Discontinuation of infliximab treatment in patients with inflammatory bowel disease who retransitioned to originator and those who remained on biosimilar

Rosanne W Meijboom; Helga Gardarsdottir; Matthijs L Becker; Kris L L Movig; Johan Kuijvenhoven; Toine C G Egberts; Thijs J Giezen

doi:10.1177/17562848231197923

Discontinuation of infliximab treatment in patients with inflammatory bowel disease who retransitioned to originator and those who remained on biosimilar

Therap Adv Gastroenterol. 2023 Sep 11:16:17562848231197923. doi: 10.1177/17562848231197923. eCollection 2023.

Authors

Rosanne W Meijboom^{1

2}, Helga Gardarsdottir^{2

3

4}, Matthijs L Becker^{1

5}, Kris L L Movig⁶, Johan Kuijvenhoven⁷, Toine C G Egberts^{2

3}, Thijs J Giezen^{8

2

5}

Affiliations

¹ Pharmacy Foundation of Haarlem Hospitals, Haarlem, the Netherlands.
² Division of Pharmacoepidemiology & Clinical Pharmacology, Utrecht Institute for Pharmaceutical Sciences, Utrecht University, Utrecht, the Netherlands.
³ Department of Clinical Pharmacy, University Medical Center Utrecht, Utrecht, the Netherlands.
⁴ Department of Pharmaceutical Sciences, University of Iceland, Reykjavik, Iceland.
⁵ Department of Clinical Pharmacy, Spaarne Gasthuis, Haarlem, the Netherlands.
⁶ Department of Clinical Pharmacy, Medisch Spectrum Twente, Enschede, the Netherlands.
⁷ Department of Gastroenterology and Hepatology, Spaarne Gasthuis, Haarlem, the Netherlands.
⁸ Pharmacy Foundation of Haarlem Hospitals, Boerhaavelaan 24, Haarlem 2035 RC, the Netherlands.

Abstract

Background: Many patients with inflammatory bowel disease (IBD) have transitioned from an infliximab originator to a biosimilar. However, some patients retransition to the originator (i.e. stop biosimilar and reinitiate the originator).
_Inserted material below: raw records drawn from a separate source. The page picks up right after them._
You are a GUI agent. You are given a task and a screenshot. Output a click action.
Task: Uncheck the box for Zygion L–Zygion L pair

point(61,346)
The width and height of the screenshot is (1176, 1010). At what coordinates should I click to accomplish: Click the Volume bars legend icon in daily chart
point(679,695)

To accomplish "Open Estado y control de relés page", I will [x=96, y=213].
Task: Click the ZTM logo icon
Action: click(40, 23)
Whether this sign of potential unsatisfactory treatment response is specifically related to the infliximab biosimilar or the patient and/or the disease including patients' beliefs on the biosimilar is unclear.

Objectives: We aimed to compare the risk of and reasons for infliximab discontinuation between retransitioned patients and those remaining on biosimilar.

Design: Non-interventional, multicentre cohort study.

Methods: IBD patients who transitioned from infliximab originator to biosimilar between January 2015 and September 2019 in two Dutch hospitals were eligible for this study. Retransitioned patients (retransitioning cohort) were matched with patients remaining on biosimilar (biosimilar remainder cohort). Reasons for discontinuation were categorised as the unwanted response (i.e. loss of effect or adverse events) or remission. Risk of unwanted discontinuation was compared using Cox proportional hazards models.

Results: Patients in the retransitioning cohort (n = 44) were younger (median age 39.9 versus 44.0 years), more often female (65.9% versus 48.9%) and had shorter dosing intervals (median 48.5 versus 56.0 days) than in the biosimilar remainder cohort (n = 127). Infliximab discontinuation due to unwanted response was 22.7% in the retransitioning and 13.4% in the biosimilar remainder cohort, and due to remission was 2.3% and 9.4%, respectively. Retransitioned patients are at increased risk of discontinuing due to unwanted response compared with biosimilar remainder patients (adjusted HR 3.7, 95% CI: 1.0-13.9). Patients who retransitioned due to an increase in objective disease markers had higher discontinuation rates than patients who retransitioned due to symptoms only (66.7% versus 23.7%).

Conclusion: Retransitioned patients are at increased risk of infliximab discontinuation due to unwanted response. Retransitioning appeared related to the patient and/or disease and not the product. Clinicians might switch patients opting for retransitioning to other treatment regimens.

Keywords: biosimilar; inflammatory bowel disease; infliximab.